Bloc dateur avec date manuscrite (1919)

Au fur et à mesure de la libération des départements, commune après commune le service des postes a repris dans les localités libérées. Ce furent d’abord les secteurs postaux militaires qui reçurent la mission d’acheminer la correspondance civile, puis les bureaux civils. La plupart du temps, ils n’avaient pas retrouvé le matériel nécessaire au bon fonctionnement du service et « utilisèrent celui qu’ils réussirent à se procurer » (Strowksi, op cit, p 278). Parmi tous les départements totalement ou partiellement occupés, le Pas de Calais offre le moins de « marque de délivrance » : la plupart des villes importantes étant restées de ce côté ci du front, cela ne concerne que les communes du bassin houiller limitrophes du département du Nord.

C’est ce qui s’est passé à Leforest, commune située tout à l’est du département du Pas de Calais.

Leforest était une cité minière, où l’extraction du charbon avait commencé au milieu du XIXème siècle pour s’achever avec le remblaiement des puits en 1970 : le début de construction du puits fut pris en 1851, l’exploitation commença en 1853 par la Compagnie des Mines de l’Escarpelle.
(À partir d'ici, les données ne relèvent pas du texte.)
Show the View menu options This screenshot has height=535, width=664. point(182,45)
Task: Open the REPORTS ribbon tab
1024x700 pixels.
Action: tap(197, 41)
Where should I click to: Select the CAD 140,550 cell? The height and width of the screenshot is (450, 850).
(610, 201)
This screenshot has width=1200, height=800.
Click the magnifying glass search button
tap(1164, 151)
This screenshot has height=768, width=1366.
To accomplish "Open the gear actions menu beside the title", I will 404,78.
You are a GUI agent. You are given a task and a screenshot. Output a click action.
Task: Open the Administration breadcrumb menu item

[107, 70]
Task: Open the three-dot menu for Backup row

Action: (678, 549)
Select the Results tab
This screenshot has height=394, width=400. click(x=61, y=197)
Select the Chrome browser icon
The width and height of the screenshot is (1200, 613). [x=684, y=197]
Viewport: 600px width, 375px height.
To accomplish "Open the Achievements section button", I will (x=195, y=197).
En plus de ce puits, nommé « fosse Douay », un second puits ouvert en 1884. Avant 1893 un raccordement entre cette nouvelle fosse et la gare a été effectué, permettant une exploitation encore plus effective.

Dans ces conditions, on comprend aisément que ces puits – et donc Leforest – aient été au cœur du conflit de 1914 à 1918. Avec la guerre, l’exploitation cessa, Leforest ayant été occupé dès le 7 octobre 1914. Néanmoins, durant la guerre l’exploitation reprit avec des mineurs de plus de 48 ans non mobilisables et des moins de 18 ans. Si durant ces quatre années d’occupation les puits n’ont subi aucun dommage, il n’en a pas été de même avec la retraite allemande de novembre 1918 : en effet, les puits furent dynamités ou noyés et les installations dévastées, comme le reste du village :

En janvier 1919, le service postal est rétabli, mais le matériel fait défaut. C’est cela qui a conduit alors le bureau de Leforest à recourir à son ancien cachet. Il y manque le bloc dateur, ce à quoi l’on suppléa par des annotations manuscrites. Comme le décrit par ailleurs Strowski pour Onnaing, département du Nord, la date manuscrite n’a été ajoutée que sur la dernière empreinte. On notera en même temps l’utilisation d’une estampille R encadrée pour la marque de recommandation, le numéro de cet envoi recommandé étant lui aussi manuscrit.

Lettre en recommandé du 14 janvier 1919, timbre recommandé à l’encre noire.
Absence du bloc dateur, date manuscrite sur la seconde empreinte uniquement

Port ( échelon 2 jusqu’à 50 grs.) : 25 c
Taxe de recommandation : 25 c.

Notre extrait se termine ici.